Last Wednesday, I embarked on my first self-organised retreat. Initiated by the partner of a colleague of mine, it was a wholly new experience with (apart from my colleague) many unfamiliar faces.
The retreat was organised such that there was a daily programme with readings, guided meditations, a yoga session, and even an ecstatic dance finale on the final day. Apart from the ‘corvee-taakjes’ (chores), such as preparing breakfast, cooking and cleaning up that would occasionally be assigned to you, you were free to participate or draw your own plan.
As I shared in my last post on Wednesday, I decided to fill my day with reading and contemplation, much unlike the 10-day Vipassana retreat I did earlier this year. Just before we went into ‘silent-mode’ we shared our expectations for the weekend. For me, I was excited for the material I was about to emerge myself into, but also a bit afraid: what if I would use my reading, writing and reflection to escape the uncomfortable silence I so desperately needed?
Reading & contemplation versus silence & observation
Indeed, I ended up spending a lot more time in my book than I anticipated—but not as a means to escape. It turned out that the 144 pages of Carl Jung’s writings (The Undiscovered Self and Symbols and the Interpretation of Dreams) were a lot more dense than I had expected. Particularly the first essay contained many great insights and a proportionally large share of lengthy phrases and (to me) alien words.

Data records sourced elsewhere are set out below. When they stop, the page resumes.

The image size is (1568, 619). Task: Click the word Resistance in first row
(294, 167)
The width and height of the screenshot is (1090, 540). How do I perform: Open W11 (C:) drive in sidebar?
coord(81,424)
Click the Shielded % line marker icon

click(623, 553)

But I realised: a book like this I’ll only be able to grasp in a setting of absolute and pure focus, a setting I’ll probably be unable to recreate in the near-future. I also learned that all these insights allowed me to see things differently and understand things better: although I meditated a lot less than during the Vipassana retreat (I’d say my 12 hours were reduced to 3), I feel like I had just as many ‘transfromative experiences.’
Whether that means that an introspective silent retreat is better I don’t know. But I have come to realise that it does have some qualities the observing silent retreat does not. I know that for me as a person, I need to thoroughly understand something before I can ‘live it,’ so taking the time for some new knowledge to settle may work better for me than to hope I’ll eventually get the insight from practicing for hours on end. Furthermore, I also still have to find out how long-lasting the peace of mind from this retreat will be.
Illuminating insights
I was most surprised by the amount and gravity of the insights I gained from my read- contemplation sessions. Particularly while reading the The Undiscovered Self, I feel like I’ve developed a radically different perception of the conscious and the unconscious, which then enabled me to fall into a state of observation much more easily during the meditation sessions.
Furthermore, during these meditations, I also worked on a particular method to deal with my tendency to (over)identify. Here too, I feel like I’ve made significant progress which I will try to further develop in the upcoming weeks.
One realisation that I think captures my overall experience well is the following:
In the context of mindfulness mediation, the biggest difference between you and the Buddha is that to the latter, Buddha didn’t exist.
Walking my own path has shown to be so much more fruitful than trying to retrace and follow another one’s steps.